While this aid package is much needed for the short-term to stabilize the industry in this turbulent time, there are several measures that can be adopted at the state level to rebuild and regrow the ethanol industry for the medium and long-term. 

Moreover, these measures would grow the economy, retain jobs in the ethanol industry and significantly cut greenhouse gas (GHG) emissions in the transportation sector.

One way is to boost the use of E15. State vehicle fleets should be able to have access to, and use, E15 and E85. As more fleets use E15 and E85, these renewable fuels will gain even greater acceptance and become the new standards.

The second measure is focused on the use mid-level blends in non-flex fuel vehicles. The Walz Administration could set up a task force to identify the next steps to obtain data required by the EPA to certify a mid-level blend fuel for use in non-flex fuel vehicles and obtain certification. 

Biofuel infrastructure should also be a high priority to give Minnesotans greater access to renewable fuels. This can be done through creative funding options to help fuel retailers transition to E15 and higher blends. With 370 fuel retailers in the state already offering E15, we should focus on bringing another 290 retailers online.  

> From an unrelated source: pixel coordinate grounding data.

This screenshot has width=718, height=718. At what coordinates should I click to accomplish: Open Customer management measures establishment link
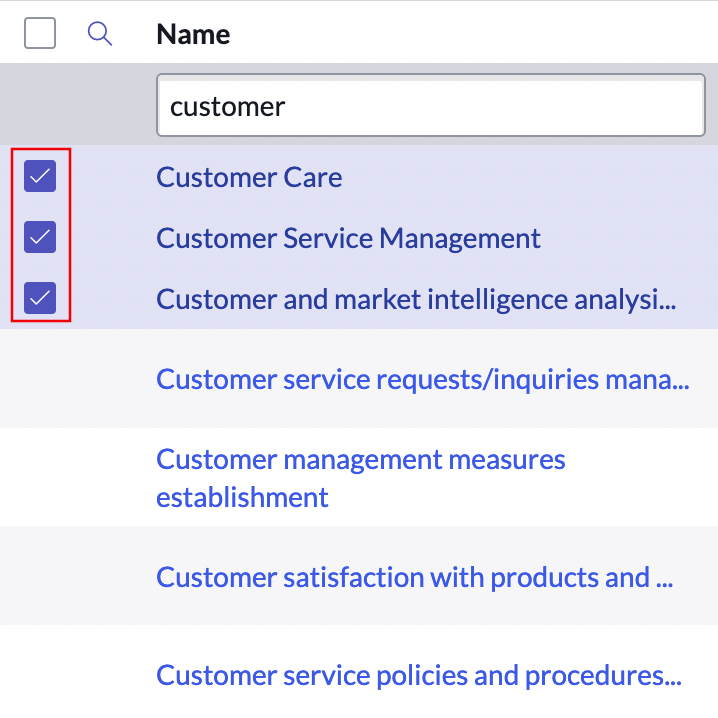361,460
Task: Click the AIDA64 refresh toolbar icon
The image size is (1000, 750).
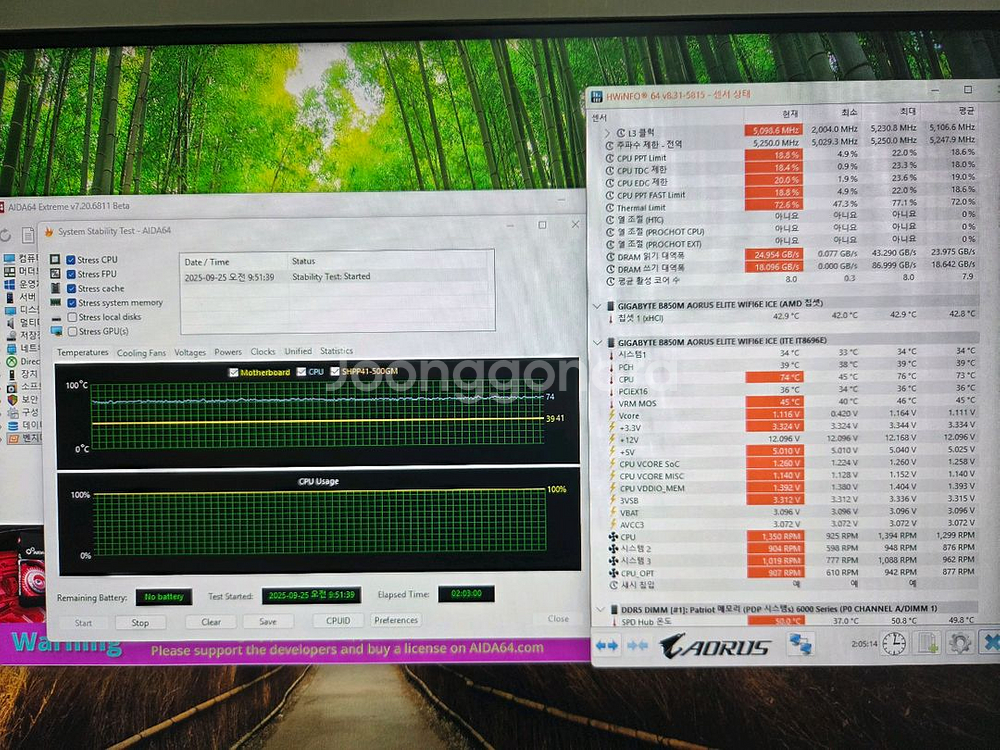Action: point(5,235)
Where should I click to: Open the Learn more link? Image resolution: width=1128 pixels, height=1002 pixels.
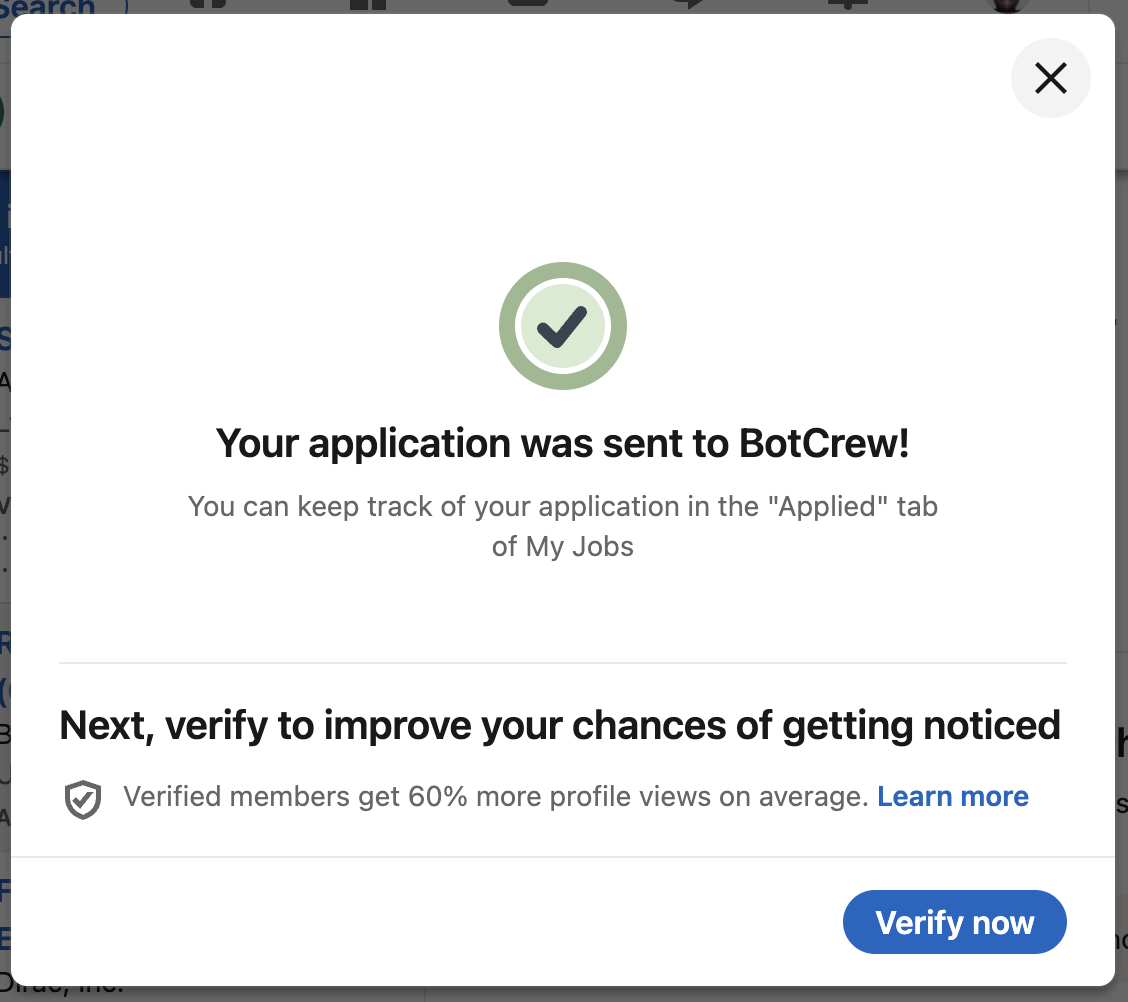(x=952, y=796)
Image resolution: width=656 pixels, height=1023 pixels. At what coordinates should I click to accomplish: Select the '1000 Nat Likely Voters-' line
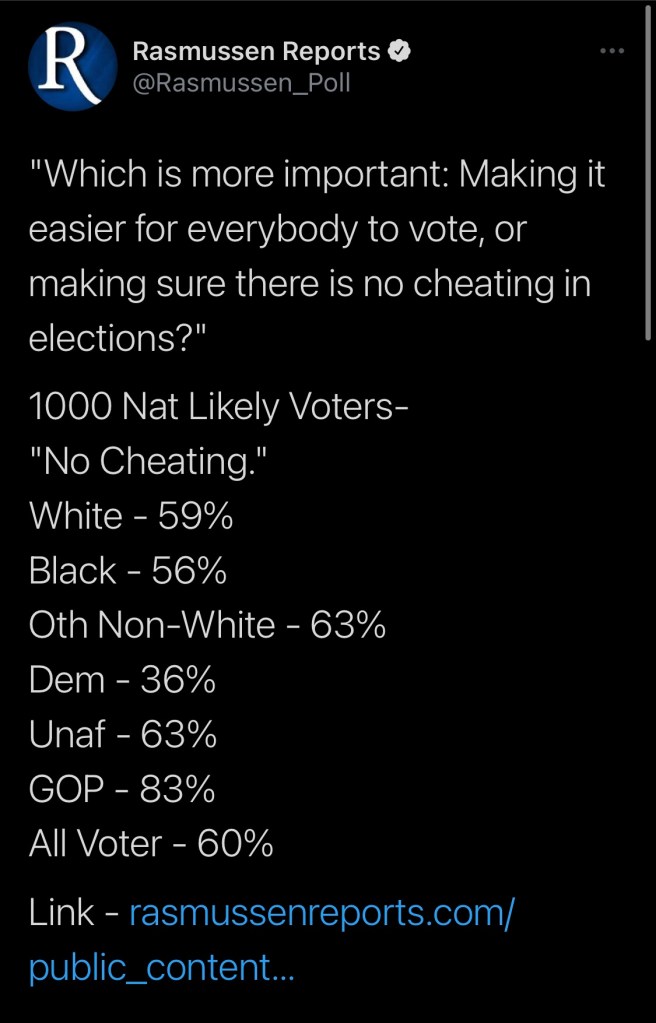coord(219,407)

With 660 fuel retailers offering E15 and higher blends, we will reach critical mass and help E15 become the new standard in Minnesota. 

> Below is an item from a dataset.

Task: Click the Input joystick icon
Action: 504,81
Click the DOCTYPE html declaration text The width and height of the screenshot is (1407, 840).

Another medium to longer term project would be a clean fuels policy. If such a policy were properly designed to account for the GHG value of ethanol and technology improvements made at ethanol plants, the policy would amplify the benefits of ethanol compared to petroleum. This could provide a huge catalyst for the petroleum industry in Minnesota to use E15 as the new regular fuel. 

Another measure would be to use the Clean Cars Minnesota rulemaking process to stimulate automakers to offer a variety of Low Emission Vehicles (LEVs) powered with ethanol.  

This vehicle rule gives us an opportunity to advocate for flex fuel, hybrid flex fuel and plug-in hybrid flex fuel as well as evolving technologies that can use E100. Success with this initiative will ensure future vehicles are compatible with E15 and higher blends.

All these measures will serve to fulfill a vision wherein Minnesota’s transportation sector is powered with increasing amounts of a homegrown renewable fuel and the energy dollars now used to import petroleum are kept in Minnesota, and the GHG emissions from the transportation sector are more rapidly reduced.